⟨

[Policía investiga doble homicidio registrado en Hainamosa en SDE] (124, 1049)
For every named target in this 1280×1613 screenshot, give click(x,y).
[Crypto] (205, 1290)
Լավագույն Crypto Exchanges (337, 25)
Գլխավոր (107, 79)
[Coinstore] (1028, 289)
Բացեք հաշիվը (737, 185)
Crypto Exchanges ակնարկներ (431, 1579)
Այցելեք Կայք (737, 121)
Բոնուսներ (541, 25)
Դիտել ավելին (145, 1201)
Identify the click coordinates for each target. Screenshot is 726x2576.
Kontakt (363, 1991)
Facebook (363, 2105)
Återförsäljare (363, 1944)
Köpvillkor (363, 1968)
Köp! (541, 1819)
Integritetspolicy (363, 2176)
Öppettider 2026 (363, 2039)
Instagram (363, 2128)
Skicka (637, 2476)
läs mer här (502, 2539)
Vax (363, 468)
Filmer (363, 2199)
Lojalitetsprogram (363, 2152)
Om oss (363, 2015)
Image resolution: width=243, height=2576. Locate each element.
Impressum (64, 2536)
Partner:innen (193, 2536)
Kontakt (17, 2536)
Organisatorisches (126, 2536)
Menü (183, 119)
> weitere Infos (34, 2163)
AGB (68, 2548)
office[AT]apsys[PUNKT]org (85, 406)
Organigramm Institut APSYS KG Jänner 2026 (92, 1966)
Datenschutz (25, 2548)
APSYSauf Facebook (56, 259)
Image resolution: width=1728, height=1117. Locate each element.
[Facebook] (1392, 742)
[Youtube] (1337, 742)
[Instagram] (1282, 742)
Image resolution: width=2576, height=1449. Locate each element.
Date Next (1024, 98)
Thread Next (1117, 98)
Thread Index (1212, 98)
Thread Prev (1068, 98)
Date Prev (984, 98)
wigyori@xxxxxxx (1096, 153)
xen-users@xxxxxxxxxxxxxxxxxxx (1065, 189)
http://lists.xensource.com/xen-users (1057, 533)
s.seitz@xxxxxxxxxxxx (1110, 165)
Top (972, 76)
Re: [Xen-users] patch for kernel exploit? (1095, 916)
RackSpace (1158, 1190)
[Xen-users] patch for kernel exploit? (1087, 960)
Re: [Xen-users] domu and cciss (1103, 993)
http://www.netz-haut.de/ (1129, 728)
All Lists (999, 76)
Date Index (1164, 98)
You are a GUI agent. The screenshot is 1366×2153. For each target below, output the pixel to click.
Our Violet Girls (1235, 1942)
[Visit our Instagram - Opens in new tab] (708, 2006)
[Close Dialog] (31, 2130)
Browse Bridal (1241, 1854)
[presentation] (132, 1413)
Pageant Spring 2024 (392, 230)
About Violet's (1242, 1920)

⟩

→ Problem description
Repeat each record word for word.

→ Reply
[Policía investiga doble homicidio registrado en Hainamosa en SDE] (124, 1049)
For every named target in this 1280×1613 screenshot, give click(x,y).
[Crypto] (205, 1290)
Լավագույն Crypto Exchanges (337, 25)
Գլխավոր (107, 79)
[Coinstore] (1028, 289)
Բացեք հաշիվը (737, 185)
Crypto Exchanges ակնարկներ (431, 1579)
Այցելեք Կայք (737, 121)
Բոնուսներ (541, 25)
Դիտել ավելին (145, 1201)
Identify the click coordinates for each target. Screenshot is 726x2576.
Kontakt (363, 1991)
Facebook (363, 2105)
Återförsäljare (363, 1944)
Köpvillkor (363, 1968)
Köp! (541, 1819)
Integritetspolicy (363, 2176)
Öppettider 2026 (363, 2039)
Instagram (363, 2128)
Skicka (637, 2476)
läs mer här (502, 2539)
Vax (363, 468)
Filmer (363, 2199)
Lojalitetsprogram (363, 2152)
Om oss (363, 2015)
Image resolution: width=243, height=2576. Locate each element.
Impressum (64, 2536)
Partner:innen (193, 2536)
Kontakt (17, 2536)
Organisatorisches (126, 2536)
Menü (183, 119)
> weitere Infos (34, 2163)
AGB (68, 2548)
office[AT]apsys[PUNKT]org (85, 406)
Organigramm Institut APSYS KG Jänner 2026 (92, 1966)
Datenschutz (25, 2548)
APSYSauf Facebook (56, 259)
Image resolution: width=1728, height=1117. Locate each element.
[Facebook] (1392, 742)
[Youtube] (1337, 742)
[Instagram] (1282, 742)
Image resolution: width=2576, height=1449. Locate each element.
Date Next (1024, 98)
Thread Next (1117, 98)
Thread Index (1212, 98)
Thread Prev (1068, 98)
Date Prev (984, 98)
wigyori@xxxxxxx (1096, 153)
xen-users@xxxxxxxxxxxxxxxxxxx (1065, 189)
http://lists.xensource.com/xen-users (1057, 533)
s.seitz@xxxxxxxxxxxx (1110, 165)
Top (972, 76)
Re: [Xen-users] patch for kernel exploit? (1095, 916)
RackSpace (1158, 1190)
[Xen-users] patch for kernel exploit? (1087, 960)
Re: [Xen-users] domu and cciss (1103, 993)
http://www.netz-haut.de/ (1129, 728)
All Lists (999, 76)
Date Index (1164, 98)
You are a GUI agent. The screenshot is 1366×2153. For each target below, output the pixel to click.
Our Violet Girls (1235, 1942)
[Visit our Instagram - Opens in new tab] (708, 2006)
[Close Dialog] (31, 2130)
Browse Bridal (1241, 1854)
[presentation] (132, 1413)
Pageant Spring 2024 (392, 230)
About Violet's (1242, 1920)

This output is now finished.